Counting only the lines below that contain the word "field", what is the total? Give it with no other words.

-- Task inputs follows --

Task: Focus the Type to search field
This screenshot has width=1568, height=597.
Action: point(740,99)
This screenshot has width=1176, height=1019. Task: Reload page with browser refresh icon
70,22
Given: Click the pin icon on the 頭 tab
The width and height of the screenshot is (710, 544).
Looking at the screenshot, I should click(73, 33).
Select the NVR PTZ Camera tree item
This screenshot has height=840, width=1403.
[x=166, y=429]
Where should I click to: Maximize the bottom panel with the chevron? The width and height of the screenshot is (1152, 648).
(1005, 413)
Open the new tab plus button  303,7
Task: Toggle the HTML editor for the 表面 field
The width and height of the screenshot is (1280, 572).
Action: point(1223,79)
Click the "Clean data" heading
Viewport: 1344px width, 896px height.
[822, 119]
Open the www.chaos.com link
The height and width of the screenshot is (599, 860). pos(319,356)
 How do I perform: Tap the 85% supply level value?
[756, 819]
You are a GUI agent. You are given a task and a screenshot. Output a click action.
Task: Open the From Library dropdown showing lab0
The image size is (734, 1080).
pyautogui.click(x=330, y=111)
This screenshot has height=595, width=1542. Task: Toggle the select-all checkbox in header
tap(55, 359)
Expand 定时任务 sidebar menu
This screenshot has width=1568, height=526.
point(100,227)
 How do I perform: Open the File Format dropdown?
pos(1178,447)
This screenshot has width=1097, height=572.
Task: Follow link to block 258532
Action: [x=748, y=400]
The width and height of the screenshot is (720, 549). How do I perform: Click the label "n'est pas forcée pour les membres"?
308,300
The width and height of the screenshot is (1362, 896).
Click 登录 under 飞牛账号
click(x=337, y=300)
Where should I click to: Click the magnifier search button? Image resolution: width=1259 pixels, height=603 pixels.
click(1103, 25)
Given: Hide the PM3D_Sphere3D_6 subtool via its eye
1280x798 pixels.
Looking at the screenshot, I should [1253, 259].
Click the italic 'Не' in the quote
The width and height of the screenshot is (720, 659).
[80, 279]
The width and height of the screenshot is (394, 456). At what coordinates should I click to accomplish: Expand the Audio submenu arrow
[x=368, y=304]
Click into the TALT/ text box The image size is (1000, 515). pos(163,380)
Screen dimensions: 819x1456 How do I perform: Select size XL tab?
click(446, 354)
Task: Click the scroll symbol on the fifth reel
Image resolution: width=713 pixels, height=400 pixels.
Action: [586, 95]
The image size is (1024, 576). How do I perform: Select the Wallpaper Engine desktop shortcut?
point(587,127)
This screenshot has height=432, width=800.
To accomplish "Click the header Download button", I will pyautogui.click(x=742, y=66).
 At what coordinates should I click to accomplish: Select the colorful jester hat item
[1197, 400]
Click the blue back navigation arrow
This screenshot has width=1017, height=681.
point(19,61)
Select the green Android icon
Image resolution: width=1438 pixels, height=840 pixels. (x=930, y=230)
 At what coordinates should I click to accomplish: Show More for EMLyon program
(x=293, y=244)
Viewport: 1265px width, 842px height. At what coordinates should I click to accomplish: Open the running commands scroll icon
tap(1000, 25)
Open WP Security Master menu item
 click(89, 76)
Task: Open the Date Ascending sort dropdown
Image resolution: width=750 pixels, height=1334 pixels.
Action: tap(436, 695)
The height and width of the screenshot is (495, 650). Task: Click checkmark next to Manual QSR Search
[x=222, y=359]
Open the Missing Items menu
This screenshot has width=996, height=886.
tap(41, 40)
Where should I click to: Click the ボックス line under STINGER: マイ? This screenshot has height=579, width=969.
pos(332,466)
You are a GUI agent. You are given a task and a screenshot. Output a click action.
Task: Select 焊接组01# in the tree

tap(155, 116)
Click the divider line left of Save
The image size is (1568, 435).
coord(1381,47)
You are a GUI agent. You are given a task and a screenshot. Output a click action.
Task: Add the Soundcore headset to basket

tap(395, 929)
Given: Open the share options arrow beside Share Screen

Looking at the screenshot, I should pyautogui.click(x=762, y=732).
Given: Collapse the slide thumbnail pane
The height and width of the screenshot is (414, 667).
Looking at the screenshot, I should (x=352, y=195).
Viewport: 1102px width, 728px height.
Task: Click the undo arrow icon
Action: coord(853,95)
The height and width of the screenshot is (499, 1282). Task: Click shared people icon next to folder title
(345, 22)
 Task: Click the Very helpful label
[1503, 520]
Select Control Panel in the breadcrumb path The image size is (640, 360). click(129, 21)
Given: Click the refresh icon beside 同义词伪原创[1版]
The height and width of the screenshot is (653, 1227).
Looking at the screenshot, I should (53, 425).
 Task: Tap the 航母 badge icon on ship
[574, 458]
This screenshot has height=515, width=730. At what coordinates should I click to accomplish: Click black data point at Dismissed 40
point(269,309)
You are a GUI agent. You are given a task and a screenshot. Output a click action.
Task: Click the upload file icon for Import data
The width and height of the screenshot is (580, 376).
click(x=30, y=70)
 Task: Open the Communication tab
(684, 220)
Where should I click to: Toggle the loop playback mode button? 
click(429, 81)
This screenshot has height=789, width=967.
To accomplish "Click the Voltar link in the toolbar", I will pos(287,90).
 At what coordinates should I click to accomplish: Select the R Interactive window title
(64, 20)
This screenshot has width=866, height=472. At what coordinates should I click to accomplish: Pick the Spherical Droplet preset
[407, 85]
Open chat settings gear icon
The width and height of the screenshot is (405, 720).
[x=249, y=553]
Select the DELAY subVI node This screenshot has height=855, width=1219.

-- Task inputs concluded --

◆ Solution to this problem: 2